本发明公开了一种病原微生物检测用测序文库的构建方法，包括S1，从样本中提取得到DNA和RNA，对RNA进行逆转录；S2，往步骤S1中加入二链合成反应液和二链合成酶，使RNA/cDNA复合双链形成双链cDNA；S3，纯化；S4，在S3得到的纯化产物中加入DNA打断修复反应液和DNA打断修复酶混合物，对产物同时进行片段化、末端修复和加A尾；S5，不纯化，向上述片段化的溶液中直接加入接头、接头反应液和连接酶进行接头连接，得接头连接产物；S6，纯化；S7，文库扩增；S8，纯化S7中的扩增产物得到原始DNA/RNA可测序的文库。本发明耗时短；对RNA一链合成和二链合成时，只对RNA起作用，不干扰体系中存在的DNA，待RNA转成双链cDNA后与双链DNA一起片段化，真正做到了一个流程实现共建库的效果。

技术领域

本发明属于高通量测序技术领域，具体涉及一种病原微生物检测用测序文库的构建方法。

背景技术

感染性疾病多为细菌、病毒和真菌等病原微生物及其产物所引起的局部或全身性炎症或器官功能障碍，具有较大的危害性和较高的病死率。目前，全球感染性疾病的发病率有所上升，病原微生物呈现多样化和复杂化的发展趋势。重症急性呼吸综合征(SARS)、新型冠状病毒肺炎(NCP)、新变异型克雅病、H7N9 禽流感等新发感染性疾病不断出现。而HIV、多重或广谱耐药的结核分枝杆菌、沙眼支原体等经典感染性疾病病原微生物又死灰复燃或出现新的致病特征。各种新发和再发的感染性疾病、不易发现的多重感染以及不明病因的发热等，都给人类健康带来了巨大的威胁，因此，临床上对感染性疾病诊断的准确性和时效性提出了更高的要求。

快速、准确的诊断是有效治疗、病情监测和控制疾病蔓延的重要前提。随着分子检测技术的不断发展和完善，分子检测在病原微生物感染诊断及治疗监测上的临床应用日益广泛，已成为一些重要的感染性疾病的诊断和疗效评价中不可缺少的重要工具。目前常用的病原微生物分子检测方法主要包括：基于PCR的电泳法、实时荧光定量PCR（QPCR）、数字PCR、基因芯片技术、测序技术（Sanger测序技术、焦磷酸测序技术、高通量测序技术）等。
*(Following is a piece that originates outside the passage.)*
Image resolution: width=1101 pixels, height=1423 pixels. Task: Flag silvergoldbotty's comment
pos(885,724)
在感染性疾病领域中，获得病原微生物的活体（对于细菌、真菌、病毒而言，主要是培养阳性），是感染性疾病诊断的金标准，但病原微生物的体外培养耗时普遍较长，操作步骤繁琐，且绝大多数病原微生物不可培养；免疫学方法（如补体结合试验、中和试验、酶联免疫吸附实验、免疫荧光法和酶标斑点免疫法等）操作简单，但由于病原微生物种类繁多，已研发的抗原、抗体数量远远不能满足市场需求；PCR检测具有极高的灵敏度和特异性，但无法完成高通量筛查，检出率较低；基因芯片技术只能对已知的病原微生物基因组进行意向性筛查，而无法检测新的未知病原微生物。据统计，约70%的感染性疾病患者因传统检测方法无法确定病原微生物信息，不能得到及时有效地救治，从而使病情恶化。因此，快速、特异且高通量的病原微生物检测方法，对有效诊断和及时防治感染性疾病具有重要的意义。
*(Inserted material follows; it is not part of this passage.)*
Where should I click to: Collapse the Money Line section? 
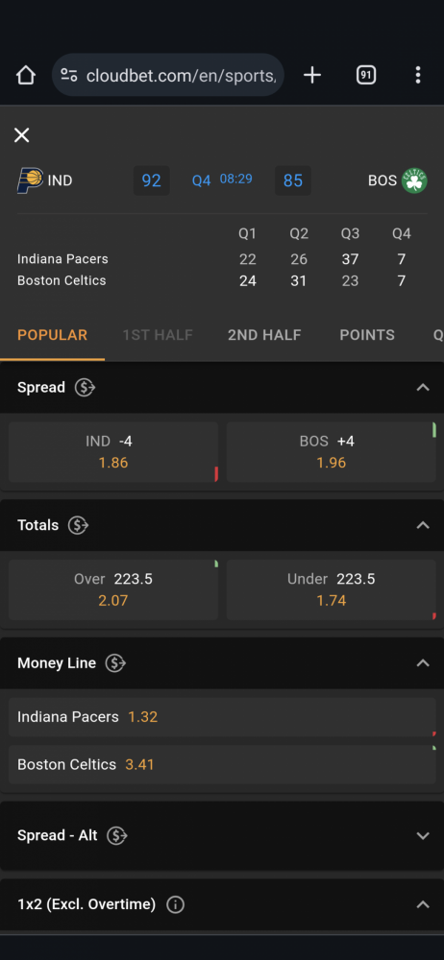(423, 663)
近年来快速发展的NGS技术因其不依赖于已知核酸序列，无需特殊探针设计，可直接对未知病原微生物进行检测，打破了传统微生物检验的局限性，在临床微生物领域展现了广阔的前景。

对于病原微生物的检测，目前NGS的建库流程为：1.DNA打断（物理法或者酶法）；2.RNA打断；3.RNA逆转录一链合成；4.cDNA二链合成；5.二链cDNA纯化；6.打断的DNA与二链cDNA混合；7.DNA与cDNA末端修复；8.3’末端加尾；9.纯化；10.接头连接；11.纯化；12.PCR文库扩增；13.文库纯化。整个流程（如图1）需要8个小时左右的时间。病原微生物造成的感染往往发病很快，且病原微生物在体内生长繁殖很快，因此需要更快的检测方法，而该方法流程较长，步骤较多，操作时间过长，无法满足医护人员和患者对报告时效性的要求。现有流程对样本起始量也高，一般要求大于100ng。由于感染样本往往来源于胸腹水、肺泡灌洗液、脑脊液和血液等复杂样本，提取得到的核酸质量不高，微生物含量低，往往达不到建库要求。而且，DNA和RNA分开两个流程操作，流程多，纯化也多，造成样本大量损失。